═══ SUPPLIED DATA
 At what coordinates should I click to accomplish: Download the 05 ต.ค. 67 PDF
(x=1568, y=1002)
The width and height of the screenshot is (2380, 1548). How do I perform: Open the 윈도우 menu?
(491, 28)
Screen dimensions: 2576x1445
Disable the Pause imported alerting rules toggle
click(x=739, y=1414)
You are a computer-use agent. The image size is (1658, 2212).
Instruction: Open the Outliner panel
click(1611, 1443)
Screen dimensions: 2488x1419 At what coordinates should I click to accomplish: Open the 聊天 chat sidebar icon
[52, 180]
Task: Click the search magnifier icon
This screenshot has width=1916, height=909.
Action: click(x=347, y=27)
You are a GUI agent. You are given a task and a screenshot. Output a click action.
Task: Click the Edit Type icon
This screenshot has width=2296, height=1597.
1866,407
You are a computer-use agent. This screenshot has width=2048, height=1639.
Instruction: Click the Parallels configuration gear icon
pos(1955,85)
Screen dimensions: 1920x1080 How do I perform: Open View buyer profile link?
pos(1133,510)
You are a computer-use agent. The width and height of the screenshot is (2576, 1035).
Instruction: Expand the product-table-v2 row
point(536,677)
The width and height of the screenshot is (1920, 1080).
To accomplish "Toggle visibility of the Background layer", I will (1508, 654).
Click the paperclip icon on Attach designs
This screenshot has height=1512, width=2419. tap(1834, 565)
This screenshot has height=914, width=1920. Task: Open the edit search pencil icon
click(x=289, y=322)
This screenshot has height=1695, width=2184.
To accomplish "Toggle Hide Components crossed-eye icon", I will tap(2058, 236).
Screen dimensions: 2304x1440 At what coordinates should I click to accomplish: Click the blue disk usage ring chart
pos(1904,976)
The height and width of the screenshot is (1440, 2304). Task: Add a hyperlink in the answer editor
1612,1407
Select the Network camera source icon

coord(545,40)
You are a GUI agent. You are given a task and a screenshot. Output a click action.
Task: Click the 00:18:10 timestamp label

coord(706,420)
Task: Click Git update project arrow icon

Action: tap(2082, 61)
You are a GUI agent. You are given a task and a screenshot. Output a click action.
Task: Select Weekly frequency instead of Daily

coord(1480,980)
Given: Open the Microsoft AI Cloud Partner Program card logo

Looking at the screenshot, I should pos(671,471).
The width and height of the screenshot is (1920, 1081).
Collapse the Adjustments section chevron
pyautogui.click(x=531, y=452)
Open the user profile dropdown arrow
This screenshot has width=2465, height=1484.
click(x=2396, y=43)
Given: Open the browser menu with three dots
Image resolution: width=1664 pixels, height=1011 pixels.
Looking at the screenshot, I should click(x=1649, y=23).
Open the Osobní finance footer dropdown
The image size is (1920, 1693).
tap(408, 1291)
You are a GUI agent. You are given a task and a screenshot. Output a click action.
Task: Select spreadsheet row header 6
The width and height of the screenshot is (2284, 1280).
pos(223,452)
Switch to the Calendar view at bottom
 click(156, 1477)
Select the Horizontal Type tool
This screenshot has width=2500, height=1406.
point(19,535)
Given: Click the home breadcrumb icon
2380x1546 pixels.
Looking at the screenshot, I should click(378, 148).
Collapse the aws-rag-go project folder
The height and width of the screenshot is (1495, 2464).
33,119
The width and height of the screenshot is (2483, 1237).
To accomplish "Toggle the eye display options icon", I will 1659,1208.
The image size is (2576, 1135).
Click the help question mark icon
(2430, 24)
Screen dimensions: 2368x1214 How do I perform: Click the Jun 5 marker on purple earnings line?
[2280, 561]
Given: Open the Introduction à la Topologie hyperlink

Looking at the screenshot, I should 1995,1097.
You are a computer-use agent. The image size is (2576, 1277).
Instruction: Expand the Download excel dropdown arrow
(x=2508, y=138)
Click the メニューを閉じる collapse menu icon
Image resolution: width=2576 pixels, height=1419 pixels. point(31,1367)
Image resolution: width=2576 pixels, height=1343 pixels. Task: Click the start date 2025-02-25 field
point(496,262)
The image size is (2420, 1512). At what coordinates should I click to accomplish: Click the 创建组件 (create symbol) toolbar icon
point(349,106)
══════
[EXERCISE PROMPT] Where the line containing "The image size is (2420, 1512)." appears, start copying, and go on exactly through the last line of the data.

[ANSWER BOX]
The image size is (2420, 1512). At what coordinates should I click to accomplish: Click the 创建组件 (create symbol) toolbar icon
point(349,106)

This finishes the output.